Stratégie organisationnelle
- Surveillance continue: utilisez un outil de surveillance DMARC pour vérifier si de nouveaux services envoient des e-mails en votre nom.
- Exercices de phishing pour les employés: apprenez à votre personnel à ne jamais se fier uniquement au nom d'affichage.
Assurer le soutien de l'ARC
Si vous utilisez une liste de diffusion ou un service de transfert, assurez-vous qu'il est configuré pour « sceller » les messages avec ARC. Cela empêche vos e-mails transférés légitimes d'être rejetés par des politiques DMARC strictes.
Conclusion : cessez de laisser des inconnus porter votre marque
Considérez l'identité de l'expéditeur de vos e-mails comme la « porte d'entrée » numérique de votre entreprise. Sans les verrous appropriés, SPF, DKIM et DMARC, vous laissez en quelque sorte cette porte grande ouverte. À l'aube du Web, les e-mails reposaient sur une poignée de main, mais dans le paysage actuel, la « confiance » est quelque chose que vous devez prouver techniquement à chaque message que vous envoyez.
Si vous ne protégez pas votre identité, vous ne risquez pas seulement de recevoir quelques plaintes pour spam, vous confiez également la réputation de votre marque à quiconque souhaite s'en emparer. Lorsqu'un pirate envoie une fausse facture ou un lien de phishing en utilisant votre domaine, la victime ne blâme pas le pirate, mais vous. Sécuriser votre identité n'est pas seulement une liste de tâches techniques à accomplir, il s'agit de garantir que lorsque vous dites « bonjour » à un client ou à un partenaire, il sache sans l'ombre d'un doute que c'est bien vous.
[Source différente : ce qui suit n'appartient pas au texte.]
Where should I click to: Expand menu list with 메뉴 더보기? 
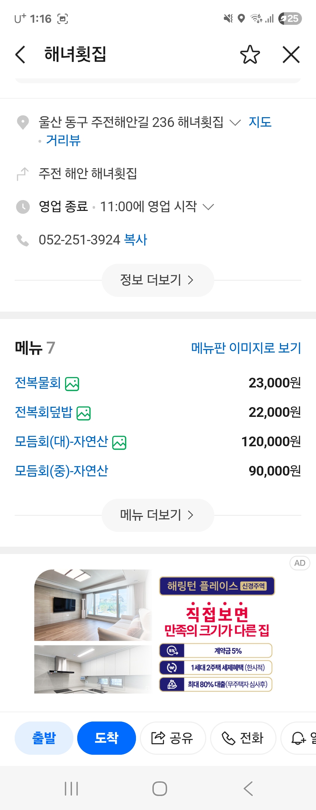[158, 515]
N'attendez pas qu'un e-mail frauduleux provenant prétendument du PDG arrive dans votre service comptable avant d'agir. Votre marque mérite une identité vérifiée à laquelle les fournisseurs de messagerie peuvent se fier et que les pirates ne peuvent pas compromettre. Profitez dès aujourd'hui d'un essai gratuit avec PowerDMARC pour simplifier le « charabia » de la sécurité des e-mails, en passant facilement d'une politique vulnérable p=none à une politique plus stricte p=reject.
Foire aux questions
L'identité de l'expéditeur d'un e-mail peut-elle être falsifiée ?
En un clin d'œil. Le « langage » original du courrier électronique (SMTP) s'apparente à l'envoi d'une carte postale : n'importe qui peut inscrire un faux nom au dos. Sans les verrous modernes tels que SPF DKIM, un pirate informatique peut inscrire le nom et l'adresse électronique de votre PDG dans le champ « De », et la plupart des boîtes aux lettres le croiront sans broncher.
Le DMARC empêche-t-il toute usurpation d'identité ?
Pas tout à fait. DMARC est très efficace pour empêcher l'usurpation d'identité de domaine exact (quelqu'un qui se fait passer pour [email protected]). Cependant, il n'empêche pas les « domaines similaires » (comme yourbrancd.com) ou l'« usurpation d'identité du nom d'affichage » (où le nom est correct, mais l'adresse e-mail est un compte Gmail aléatoire). Vous devez toujours rester vigilant à cet égard.
Quelle est la différence entre « From » et « Return-Path » ?
Considérez l'adresse d'expédition comme le nom figurant sur l'en-tête de l'enveloppe ; c'est ce que voit l'être humain. Le chemin de retour est l'adresse imprimée à l'extérieur de l'enveloppe, utilisée par les serveurs de messagerie pour traiter les rebonds. Les pirates adorent les modifier pour tromper les filtres, c'est pourquoi l'alignement DMARC est si important.
L'identité de l'expéditeur est-elle la même chose que la réputation de l'e-mail ?
Non. L'identité correspond à qui vous êtes; la réputation correspond à votre comportement. Si vous avez une excellente identité (vérifiée) mais que vous envoyez du contenu indésirable, votre réputation sera tout de même ruinée. Cependant, si vous ne sécurisez pas votre identité, les pirates informatiques peuvent ruiner votre réputation en envoyant des spams en votre nom.
Les e-mails internes ont-ils besoin d'une protection de l'identité de l'expéditeur ?
Tout à fait. Certaines des plus grosses escroqueries (comme la fraude au président) se produisent lorsqu'un employé reçoit un e-mail qui semble provenir de son supérieur hiérarchique dans le bureau voisin. Si vous ne protégez pas votre identité en interne, vous ouvrez la porte à des attaques de type « L'appel vient de l'intérieur ».